Winnings for these tourneys are generally based on a top three (sometimes even four) tier system. Let’s say you bought-in for $15. This could mean that first place is $30, second place is $20, and third is $15. Can you simply play tight enough to make it to the top three? With the aforementioned dummies playing like they play, your chances are a lot better, and if you come in third, at least you’ve played real stakes for free, and learned something along the way.

For some players these single table tourneys are their bread and butter. They run as soon as the table is full (every 2-5 minutes on average) and can be as easy to win as just sitting back and not getting hit by the flying all-ins. But actually playing well at these tables is altogether different. With real money at stake, you’ll find the instinct to tighten up a real asset. Unless you have an incredible hand (like those bullets you never muck) you’ll need to be conservative. Even with a great pocket pair, your betting has to be vastly different than on the fake money tables.
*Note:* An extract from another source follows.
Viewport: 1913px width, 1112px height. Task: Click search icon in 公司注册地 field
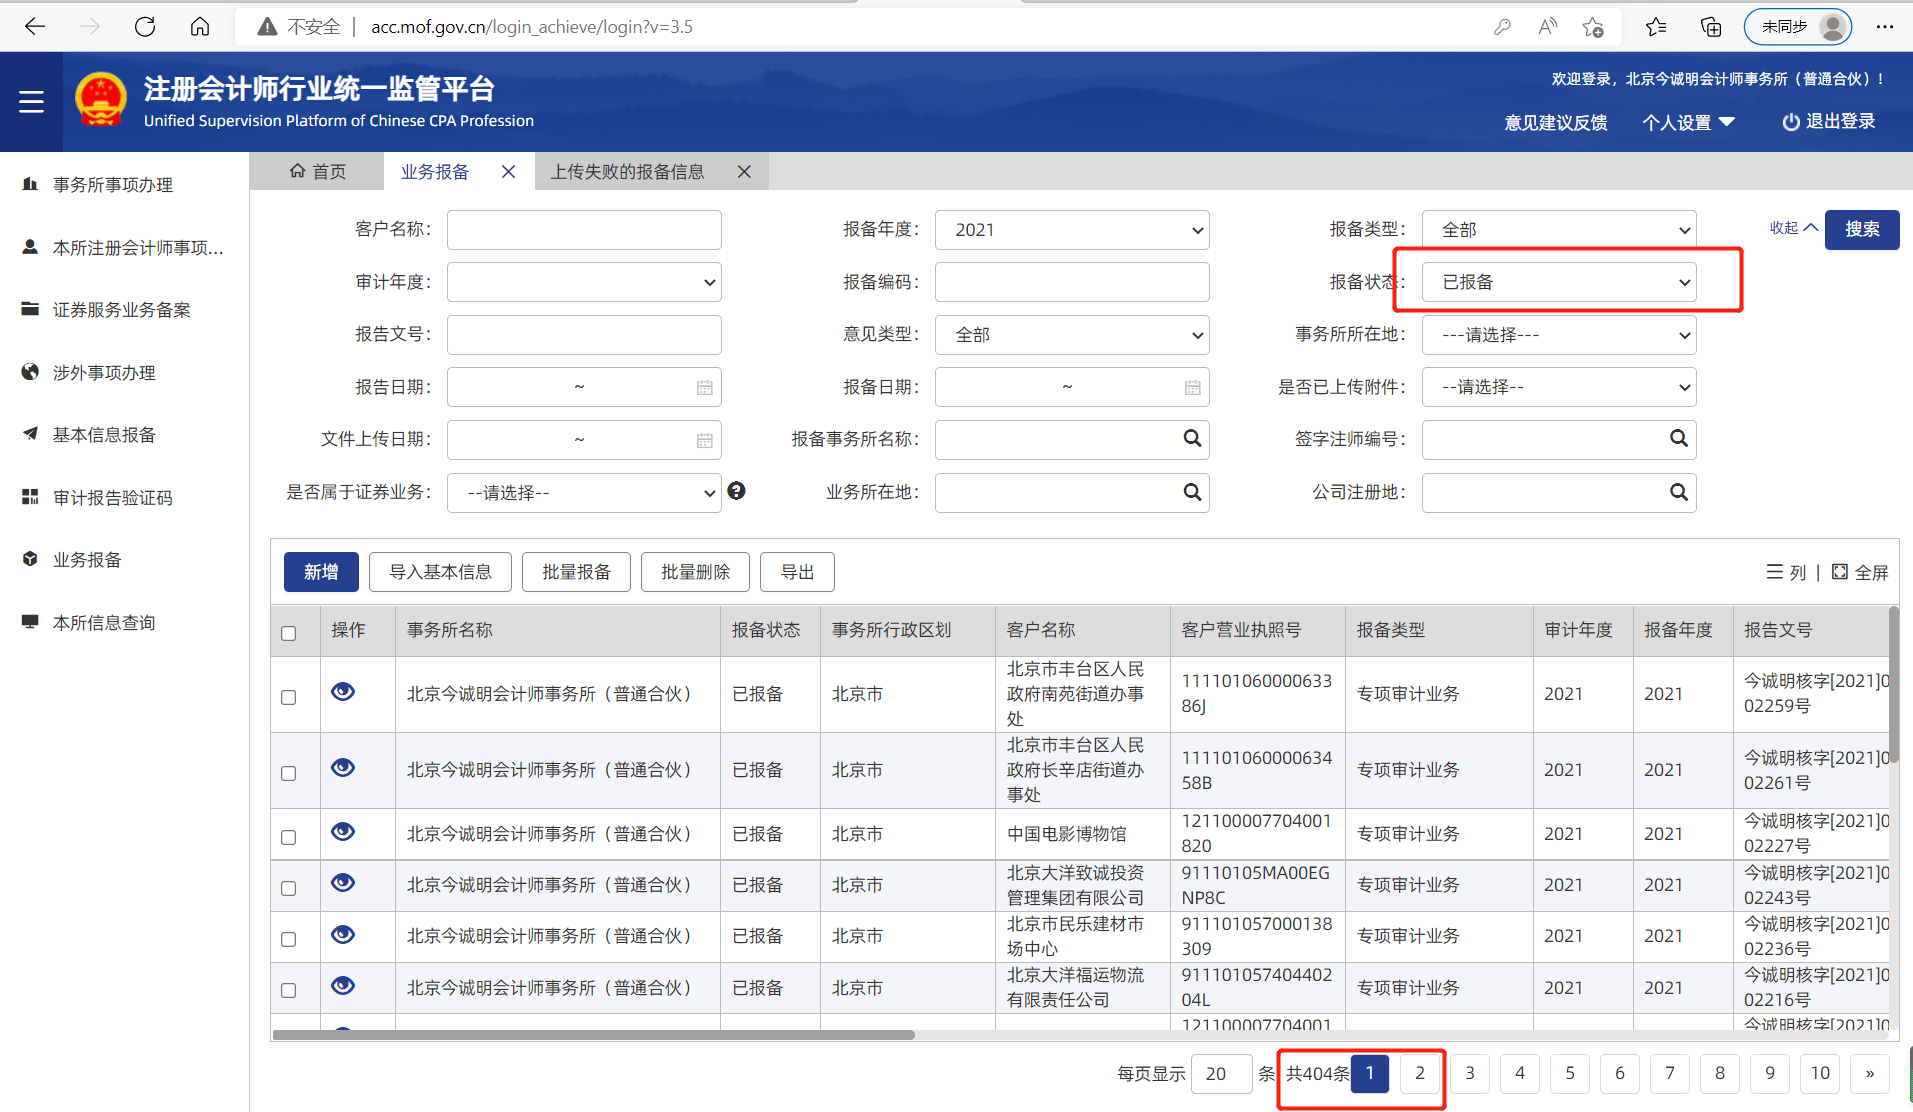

Remember: going all in is like a nuclear option: everyone knows you have it, and, unless you are the fly in their trap, they don’t want you to use it. If you keep your all-ins to a minimum, serious players will take you seriously, which advantages you for future bluffs and paydays.

So pick up your mouse from the floor, shake off your ‘bad beat’ depression and get back out there, there’s at least one table with your name on it.